2006-08-01 17:25:59

by Bill Davidsen

[permalink] [raw]
Subject: Re: let md auto-detect 128+ raid members, fix potential race condition

Neil Brown wrote:

>[linux-raid added to cc.
> Background: patch was submitted to remove the current hard limit
> of 127 partitions that can be auto-detected - limit set by
> 'detected_devices array in md.c.
>]
>
>My first inclination is not to fix this problem.
>
>I consider md auto-detect to be a legacy feature.
>I don't use it and I recommend that other people don't use it.
>However I cannot justify removing it, so it stays there.
>Having this limitation could be seen as a good motivation for some
>more users to stop using it.
>
>Why not use auto-detect?
>I have three issues with it.
>
> 1/
> It just isn't "right". We don't mount filesystems from partitions
> just because they have type 'Linux'. We don't enable swap on
> partitions just because they have type 'Linux swap'. So why do we
> assemble md/raid from partitions that have type 'Linux raid
> autodetect'?
>
>

I rarely think you are totally wrong about anything RAID, but I do
believe you have missed the point of autodetect. It is intended to work
as it does now, building the array without depending on some user level
functionality. The name "autodetect" clearly differentiates this type
from the others you mentioned, there is no implication that swap or
Linux partitions should do anything automatically.

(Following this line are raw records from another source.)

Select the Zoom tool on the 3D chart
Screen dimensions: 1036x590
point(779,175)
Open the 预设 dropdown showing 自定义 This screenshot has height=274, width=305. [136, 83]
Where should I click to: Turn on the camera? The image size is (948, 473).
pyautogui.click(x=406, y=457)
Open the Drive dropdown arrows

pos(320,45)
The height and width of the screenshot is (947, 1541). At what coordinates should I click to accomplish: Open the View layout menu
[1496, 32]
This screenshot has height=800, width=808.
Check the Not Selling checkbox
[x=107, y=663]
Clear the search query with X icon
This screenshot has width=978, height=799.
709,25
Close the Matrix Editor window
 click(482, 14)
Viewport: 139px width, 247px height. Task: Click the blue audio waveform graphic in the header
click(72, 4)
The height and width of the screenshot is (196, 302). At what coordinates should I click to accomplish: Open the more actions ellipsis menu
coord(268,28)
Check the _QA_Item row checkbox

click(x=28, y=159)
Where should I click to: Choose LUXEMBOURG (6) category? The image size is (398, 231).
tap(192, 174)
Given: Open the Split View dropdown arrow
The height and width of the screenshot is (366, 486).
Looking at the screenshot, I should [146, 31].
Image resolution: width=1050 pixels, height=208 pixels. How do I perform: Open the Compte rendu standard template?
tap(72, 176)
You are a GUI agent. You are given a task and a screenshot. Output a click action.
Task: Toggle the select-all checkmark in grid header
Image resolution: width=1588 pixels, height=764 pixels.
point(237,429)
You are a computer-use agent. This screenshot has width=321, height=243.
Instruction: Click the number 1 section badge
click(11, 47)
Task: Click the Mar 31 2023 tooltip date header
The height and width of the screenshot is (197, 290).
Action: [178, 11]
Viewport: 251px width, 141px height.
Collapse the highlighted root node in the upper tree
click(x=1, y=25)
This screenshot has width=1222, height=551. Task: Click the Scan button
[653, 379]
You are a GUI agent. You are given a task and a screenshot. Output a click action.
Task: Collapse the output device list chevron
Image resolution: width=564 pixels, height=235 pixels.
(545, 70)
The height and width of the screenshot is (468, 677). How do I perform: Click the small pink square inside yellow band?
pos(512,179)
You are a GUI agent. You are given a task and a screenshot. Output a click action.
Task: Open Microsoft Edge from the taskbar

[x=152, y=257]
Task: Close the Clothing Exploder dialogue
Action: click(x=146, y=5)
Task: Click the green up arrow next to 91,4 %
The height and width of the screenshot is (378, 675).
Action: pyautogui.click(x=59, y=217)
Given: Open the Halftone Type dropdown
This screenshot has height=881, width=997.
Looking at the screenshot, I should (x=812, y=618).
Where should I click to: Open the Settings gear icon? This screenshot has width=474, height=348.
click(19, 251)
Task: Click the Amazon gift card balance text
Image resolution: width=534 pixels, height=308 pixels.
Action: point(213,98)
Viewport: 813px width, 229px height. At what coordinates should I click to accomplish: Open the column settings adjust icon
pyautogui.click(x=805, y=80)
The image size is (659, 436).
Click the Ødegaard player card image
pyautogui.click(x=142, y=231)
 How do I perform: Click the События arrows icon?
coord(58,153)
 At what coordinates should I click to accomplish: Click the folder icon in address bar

This is not a case of my using a feature and defending it, I don't use
it currently. for all of the reasons you enumerate. That doesn't mean
that I haven't used the autodetect in the past or that I won't in the
future, particularly with embedded systems.

> 2/
> It can cause problems when moving devices. If you have two
> machines, both with an 'md0' array and you move the drives from one
> on to the other - say because the first lost a powersupply - and
> then reboot the machine that received the drives, which array gets
> assembled as 'md0' ?? You might be lucky, you might not. This
> isn't purely theoretical - there have been pleas for help on
> linux-raid resulting from exactly this - though they have been
> few.
>
> 3/
> The information redundancy can cause a problem when it gets out of
> sync. i.e. you add a partition to a raid array without setting
> the partition type to 'fd'. This works, but on the next reboot
> the partition doesn't get added back into the array and you have
> to manually add it yourself.
> This too is not purely theory - it has been reported slightly more
> often than '2'.
>
>So my preferred solution to the problem is to tell people not to use
>autodetect. Quite possibly this should be documented in the code, and
>maybe even have a KERN_INFO message if more than 64 devices are
>autodetected.
>
>
I don't personally see the value of autodetect for putting together the
huge number of drives people configure. I see this as a way to improve
boot reliability, if someone needs 64 drives for root and boot, they
need to read a few essays on filesystem configuration. However, I'm
aware that there are some really bizarre special cases out there.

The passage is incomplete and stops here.